China was weak in July after a strong June. The PBoC confirmed this when it chose to cut some of its rates further in the same day as the release of the economic data (the first cut since January). Weakness that was initiated by the COVID outbreak and restrictions that followed seems to be hard to shake off with credit flowing less freely (fixed asset investment) and consumer activity (retail sales) struggling to continue the rebound.

The real estate sector has been a huge source of the uncertainty in the economy ever since the Evergrande situation. The crackdown on overleveraged firms has created tighter financial conditions in the real estate development business as well as more prudent borrowers. The trend in home prices speaks for itself. Just about every developed nation is seeing double-digit annual growth in housing prices while new home prices were up just 3.1% YoY in July.

As mentioned before, weakness was broad based in July. Retail sales are still struggling despite consumer activity perking up following its decimation in Q1. Sales grew just 0.3% MoM and were up just 2.7% YoY which is a lower annual growth rate than June at 3.1% YoY.

Industrial production suffered as a result of the disruption in the real estate sector. Firms in the building materials and furniture industries have limited production in the last year. Headline industrial production slowed to 3.8% YoY annual growth vs 3.9% YoY annual growth in June.
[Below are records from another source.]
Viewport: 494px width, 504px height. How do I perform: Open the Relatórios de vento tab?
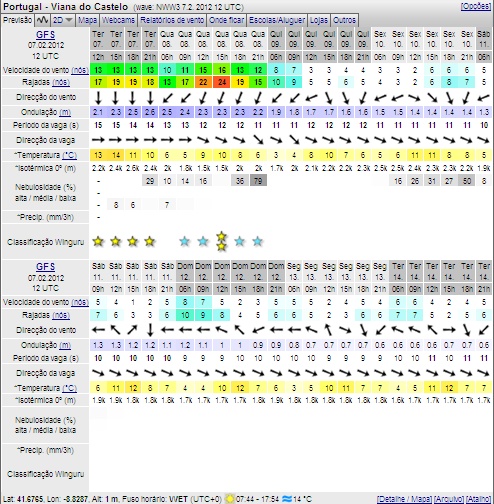coord(172,20)
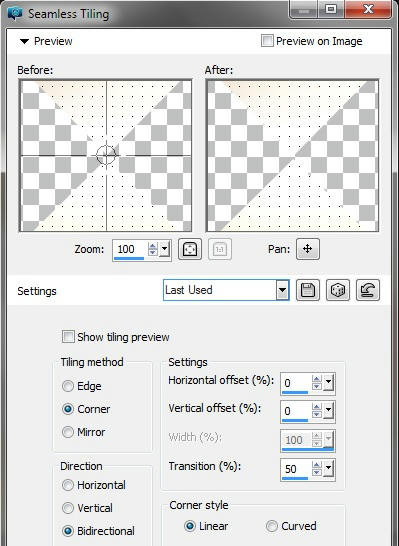Open the Last Used presets dropdown
The height and width of the screenshot is (546, 399).
(x=282, y=290)
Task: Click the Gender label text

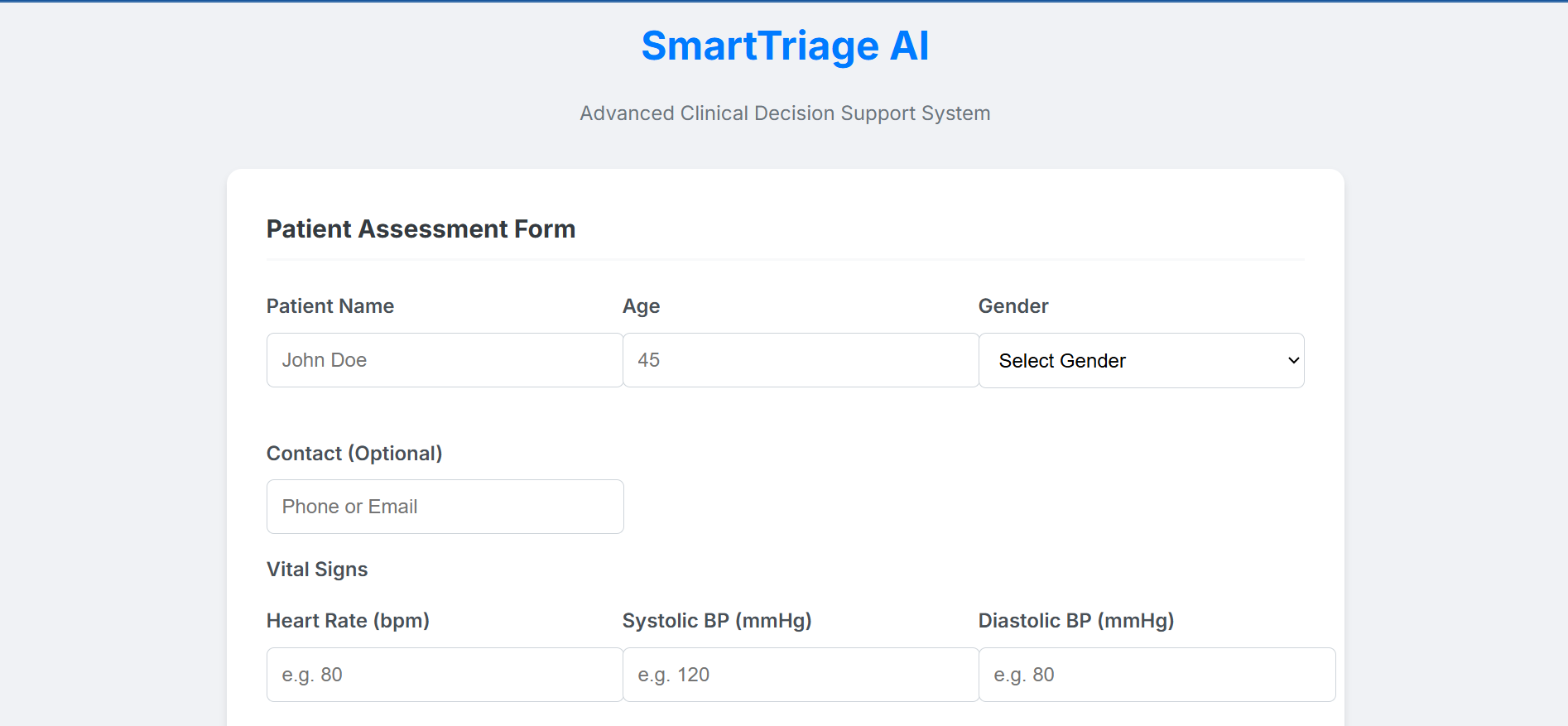Action: [1013, 306]
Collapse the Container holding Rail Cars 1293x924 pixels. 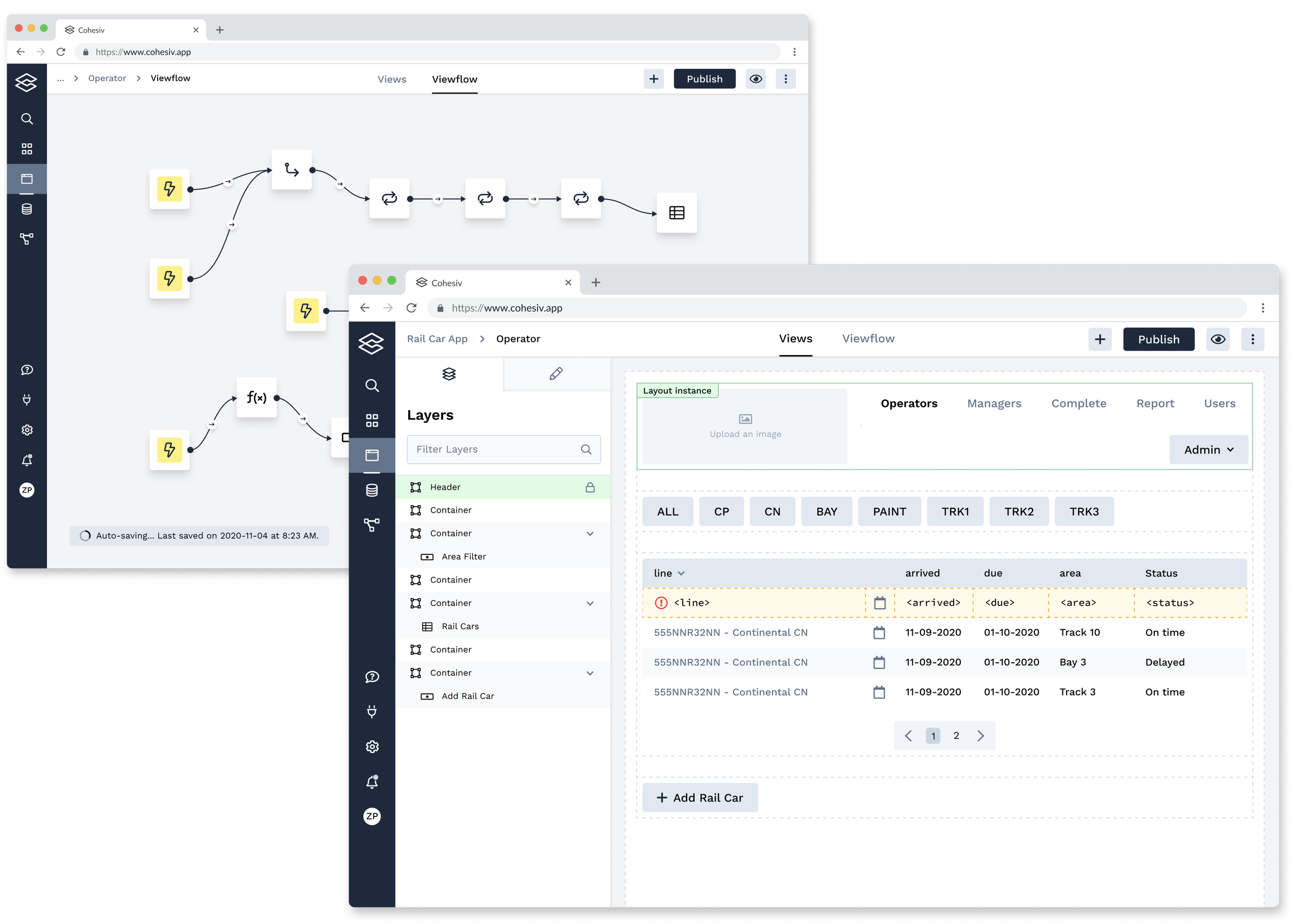click(590, 603)
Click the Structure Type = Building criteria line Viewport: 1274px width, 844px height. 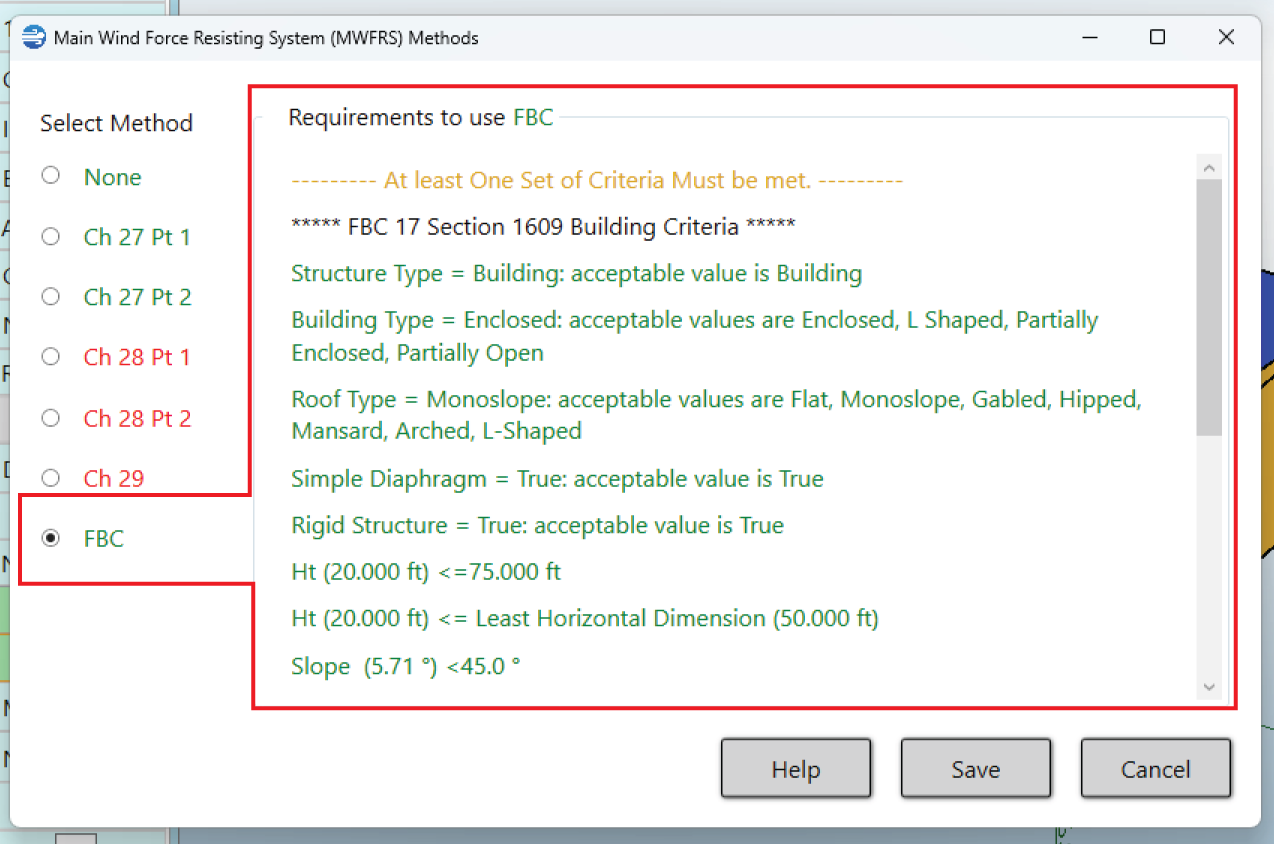coord(576,273)
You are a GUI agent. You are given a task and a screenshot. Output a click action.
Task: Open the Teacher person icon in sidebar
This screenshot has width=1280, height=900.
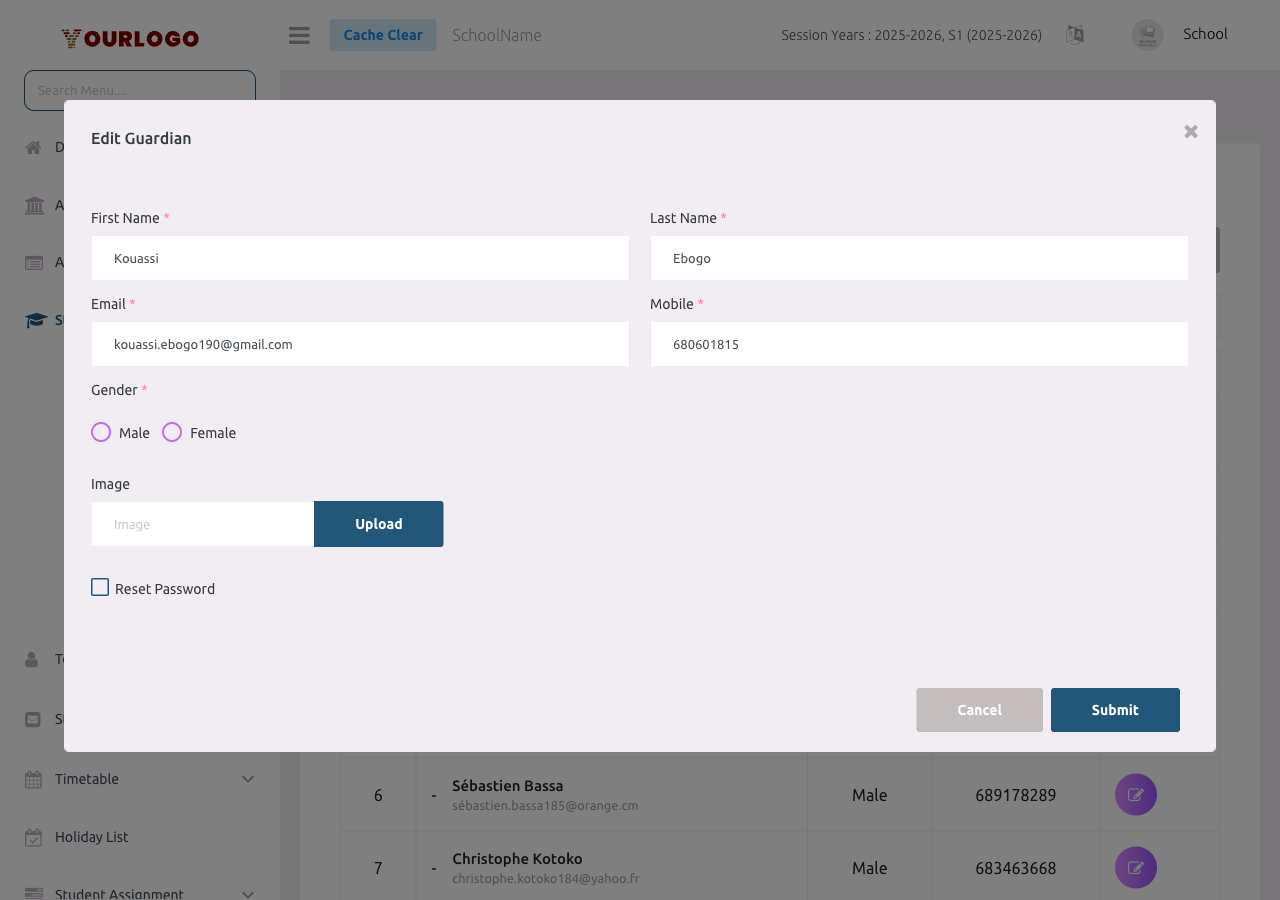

ING points out that semiconductor production is down as well, likely a result of chipmakers expecting demand to slow in the near future.

Chinese Growth Will Be Missed

The data is clear. Chinese growth will be a sore spot in 2022 unless a dramatic turn around occurs in the next 5 months. Downgrades of 2022 GDP growth are cropping up across many financial institutions that have digested new Chinese economic data.

Recently, ING and ABN AMRO have lowered growth forecasts. The Dutch bank revised its forecast for China’s 2022 GDP growth to 4.0% from 4.4% as a direct result of the data and the rate cuts on August 15th. It also suggests that further downgrades could be on deck if trade data is sour. ABN AMRO confirmed the downward revision it made last month as a result of the array of releases. It now sees growth of just 3.7% in 2022, down from 4.2% previously.

Both adjustments follow the pessimistic view on China posited by the IMF in its World Economic Outlook update in July. The report said, “in China, further lockdowns and the deepening real estate crisis have led growth to be revised down by -1.1 ppts, with major global spillovers.” The IMF now forecasts an even lower 3.3% GDP growth rate in 2022, lower than the 4.6% estimated for the Emerging and Developing Asia region.

China is an integral part of global supply chains and a key piece of the global GDP picture. Weakness in its economy will not only affect its region but every continent. Investors should keep a close eye on how the recovery develops in the latter half of 2022 as Beijing grapples with the lingering effects of the pandemic. In the end most will agree, Chinese growth will be missed.